(Collected data)
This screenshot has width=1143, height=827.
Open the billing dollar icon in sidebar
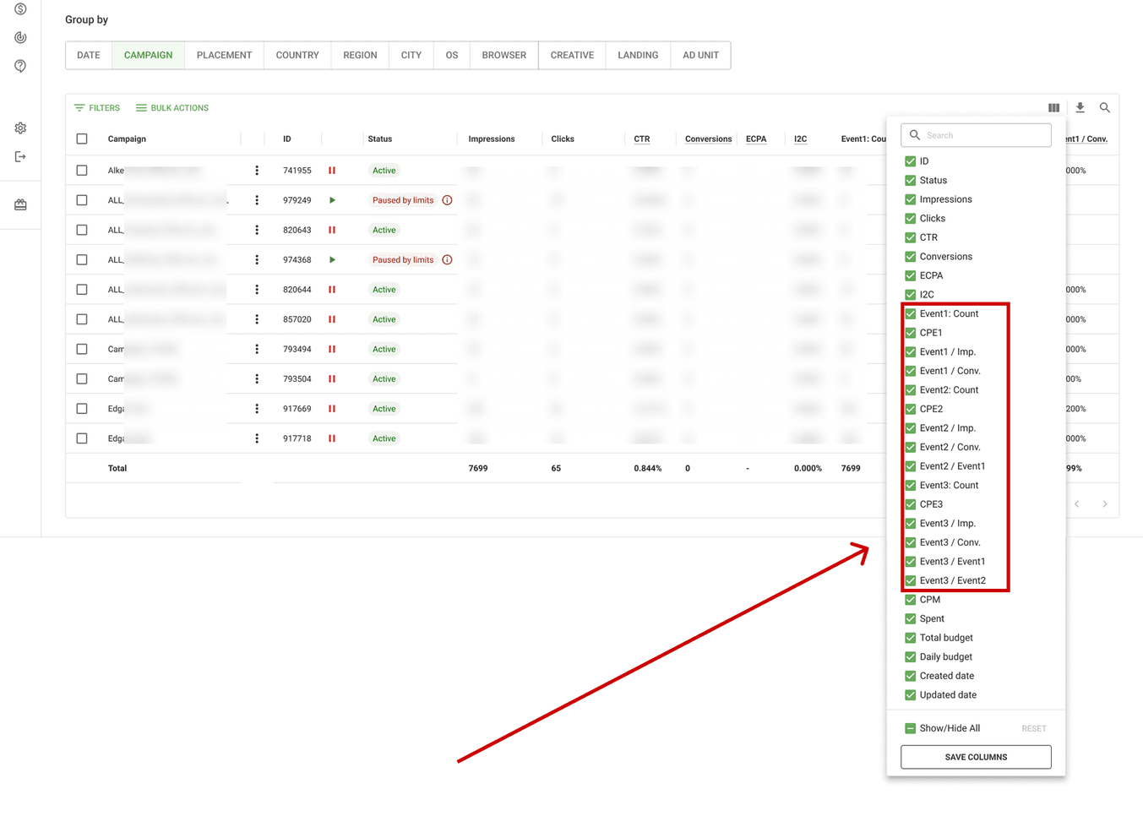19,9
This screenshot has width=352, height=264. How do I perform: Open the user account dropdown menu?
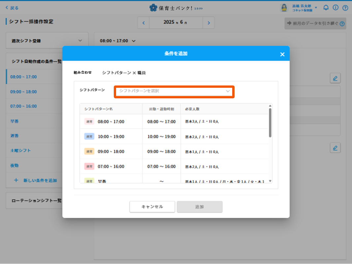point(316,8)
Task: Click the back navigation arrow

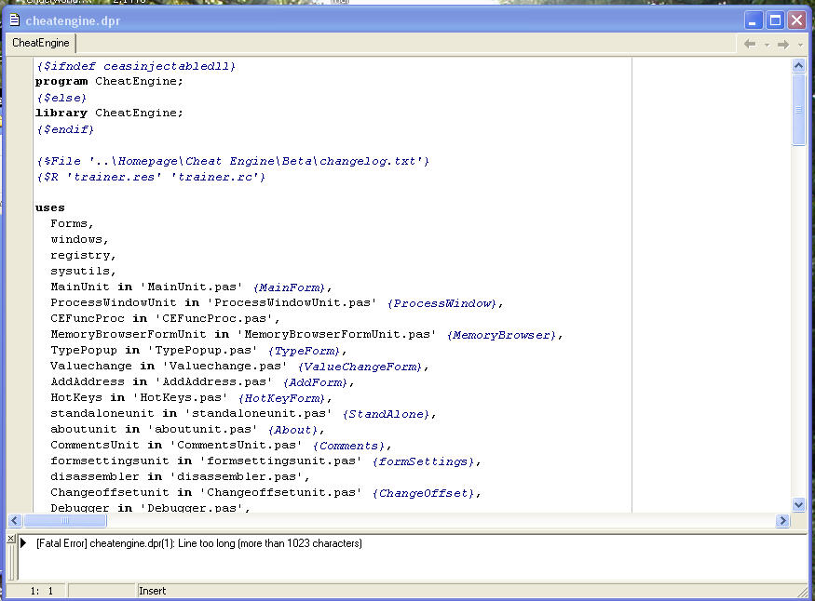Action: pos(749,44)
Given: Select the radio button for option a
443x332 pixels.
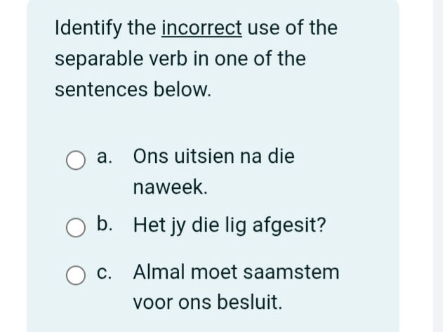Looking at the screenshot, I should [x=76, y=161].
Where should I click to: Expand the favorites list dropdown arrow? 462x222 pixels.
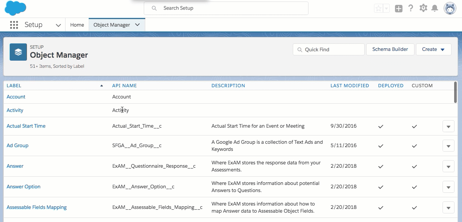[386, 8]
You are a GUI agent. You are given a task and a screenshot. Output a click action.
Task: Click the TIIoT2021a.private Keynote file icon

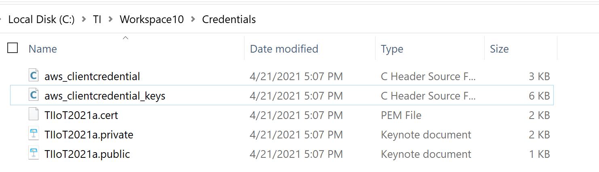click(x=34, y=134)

> _WORK TASK_: Output all of the data exactly. Skip the pictures.

> _RESPONSE_:
This screenshot has width=1143, height=827.
Open the billing dollar icon in sidebar
19,9
This screenshot has width=352, height=264. How do I perform: Open the user account dropdown menu?
point(316,8)
Task: Click the back navigation arrow

Action: pos(749,44)
Given: Select the radio button for option a
443x332 pixels.
Looking at the screenshot, I should [x=76, y=161].
Where should I click to: Expand the favorites list dropdown arrow? 462x222 pixels.
[386, 8]
You are a GUI agent. You are given a task and a screenshot. Output a click action.
Task: Click the TIIoT2021a.private Keynote file icon

click(x=34, y=134)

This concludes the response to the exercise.